Returning to the markets, this morning Non-farm Payroll came in at +290,000, the Unemployment Rate came in at 9.9%, and Hourly Earnings were unchanged. It is a strong gain for payrolls, along with some upward revisions in prior months. But as I mentioned, does it matter compared to the problems in Europe? Just like a spring, markets tend to bounce or retract a little after a big move. READ MORE ABOUT THE JOBS REPORT
An Irish golfer hooked his drive into the woods. Looking for his ball, he found a little Leprechaun flat on his back, a big bump on his head and the ball beside him. Horrified, the golfer got his water bottle from the cart and poured it over the little guy, reviving him.
"Arrgh! What happened?" the Leprechaun asked.
"I'm afraid I hit you with my golf ball," the golfer says.
"Oh, I see. Well, ye got me fair and square. Ye get three wishes, so whaddya want?"
"Thank God you're all right!" the golfer answers in relief. "I don't want anything, I'm just glad you're OK, and I apologize." And then the golfer walked off.
"What a nice guy," the Leprechaun says to himself. "I have to do something for him. I'll give him the three things I think he would want: a great golf game, all the money he ever needs, and a fantastic sex life."

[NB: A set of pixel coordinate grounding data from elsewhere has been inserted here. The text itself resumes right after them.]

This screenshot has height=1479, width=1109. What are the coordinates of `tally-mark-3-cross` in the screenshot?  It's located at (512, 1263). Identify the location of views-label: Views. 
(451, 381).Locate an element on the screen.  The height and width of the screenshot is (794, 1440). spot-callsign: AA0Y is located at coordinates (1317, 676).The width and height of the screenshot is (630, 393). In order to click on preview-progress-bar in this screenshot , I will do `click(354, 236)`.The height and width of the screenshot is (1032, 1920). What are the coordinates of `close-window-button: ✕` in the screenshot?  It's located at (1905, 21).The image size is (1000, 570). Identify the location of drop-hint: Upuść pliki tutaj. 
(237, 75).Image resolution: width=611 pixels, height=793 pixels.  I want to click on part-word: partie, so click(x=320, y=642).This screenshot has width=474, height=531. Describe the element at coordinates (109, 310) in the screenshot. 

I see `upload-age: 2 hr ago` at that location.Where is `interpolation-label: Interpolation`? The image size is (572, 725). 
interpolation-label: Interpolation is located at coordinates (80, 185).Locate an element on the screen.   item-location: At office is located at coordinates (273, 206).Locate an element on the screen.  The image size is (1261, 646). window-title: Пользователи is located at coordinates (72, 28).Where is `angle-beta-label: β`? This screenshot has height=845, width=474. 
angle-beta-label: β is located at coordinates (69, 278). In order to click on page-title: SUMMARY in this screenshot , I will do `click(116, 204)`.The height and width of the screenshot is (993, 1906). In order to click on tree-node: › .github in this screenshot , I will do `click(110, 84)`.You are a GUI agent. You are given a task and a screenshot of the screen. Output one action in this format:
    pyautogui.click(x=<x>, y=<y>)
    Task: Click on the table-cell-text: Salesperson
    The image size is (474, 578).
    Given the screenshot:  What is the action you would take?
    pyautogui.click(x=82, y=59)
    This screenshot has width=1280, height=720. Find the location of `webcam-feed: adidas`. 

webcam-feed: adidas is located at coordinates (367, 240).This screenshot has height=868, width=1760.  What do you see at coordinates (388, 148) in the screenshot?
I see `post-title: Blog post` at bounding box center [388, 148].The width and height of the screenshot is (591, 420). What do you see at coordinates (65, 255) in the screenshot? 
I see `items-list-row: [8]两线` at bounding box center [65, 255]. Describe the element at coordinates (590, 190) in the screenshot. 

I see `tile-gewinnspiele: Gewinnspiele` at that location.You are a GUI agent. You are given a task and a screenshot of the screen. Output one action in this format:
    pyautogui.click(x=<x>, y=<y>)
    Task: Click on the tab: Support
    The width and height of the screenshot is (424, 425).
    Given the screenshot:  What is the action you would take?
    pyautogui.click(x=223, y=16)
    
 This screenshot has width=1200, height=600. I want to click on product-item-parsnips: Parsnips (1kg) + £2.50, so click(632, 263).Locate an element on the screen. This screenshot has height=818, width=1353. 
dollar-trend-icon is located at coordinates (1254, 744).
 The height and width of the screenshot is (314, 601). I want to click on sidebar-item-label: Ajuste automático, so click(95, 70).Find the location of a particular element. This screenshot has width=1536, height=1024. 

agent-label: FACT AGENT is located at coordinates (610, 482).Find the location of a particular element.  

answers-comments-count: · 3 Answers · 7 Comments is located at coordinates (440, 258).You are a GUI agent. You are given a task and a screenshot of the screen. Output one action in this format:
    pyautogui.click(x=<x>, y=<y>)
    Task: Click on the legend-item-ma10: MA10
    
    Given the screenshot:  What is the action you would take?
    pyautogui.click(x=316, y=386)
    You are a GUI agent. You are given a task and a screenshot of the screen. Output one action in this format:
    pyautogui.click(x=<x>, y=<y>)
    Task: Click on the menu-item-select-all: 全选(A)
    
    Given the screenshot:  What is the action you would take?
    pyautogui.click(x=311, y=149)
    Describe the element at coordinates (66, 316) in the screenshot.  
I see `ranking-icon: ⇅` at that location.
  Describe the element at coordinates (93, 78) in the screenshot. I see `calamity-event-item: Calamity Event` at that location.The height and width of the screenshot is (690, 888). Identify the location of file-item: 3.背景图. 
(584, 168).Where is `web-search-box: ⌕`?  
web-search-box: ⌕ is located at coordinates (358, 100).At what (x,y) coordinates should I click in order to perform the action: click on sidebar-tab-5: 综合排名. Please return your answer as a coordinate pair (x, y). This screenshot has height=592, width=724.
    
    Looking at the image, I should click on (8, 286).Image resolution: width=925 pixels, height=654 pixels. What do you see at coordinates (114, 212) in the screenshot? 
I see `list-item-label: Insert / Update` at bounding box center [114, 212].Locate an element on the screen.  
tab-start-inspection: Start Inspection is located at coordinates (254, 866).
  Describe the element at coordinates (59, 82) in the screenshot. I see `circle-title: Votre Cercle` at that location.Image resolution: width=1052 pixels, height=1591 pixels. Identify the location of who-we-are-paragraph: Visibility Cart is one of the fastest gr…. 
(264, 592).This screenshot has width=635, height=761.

A year goes by and the golfer is back. On the same hole, he again hits a bad drive into the woods and the Leprechaun is there waiting for him.
"Twas me that made ye hit the ball here," the little guy says. "I just want to ask ye, how's yer golf game?"
"My game is fantastic!" the golfer answers. "No one has beaten me in a year." He adds, "By the way, it's good to see you're all right."
"Oh, I'm fine now, thank ye. I did that fer yer golf game, you know. And tell me, how's yer money situation?"
'Why, it's just wonderful!' the golfer states. "When I need cash, I just reach in my pocket and pull out a 100 Euros I didn't even know were there!"
"I did that fer ye also. And tell me, how's yer sex life?"
The golfer blushes, turns his head away in embarrassment, and says shyly, "It's OK."
"C'mon, c'mon now," urged the Leprechaun. "I'm wanting to know if I did a good job. How many times a week?"
Blushing even more, the golfer looks around then whispers, "Once, sometimes twice a week."
"What??" responds the Leprechaun in shock. "That's all - only once or twice a week?"
"Well," says the golfer, "I figure that's not bad for a Catholic priest in a small parish."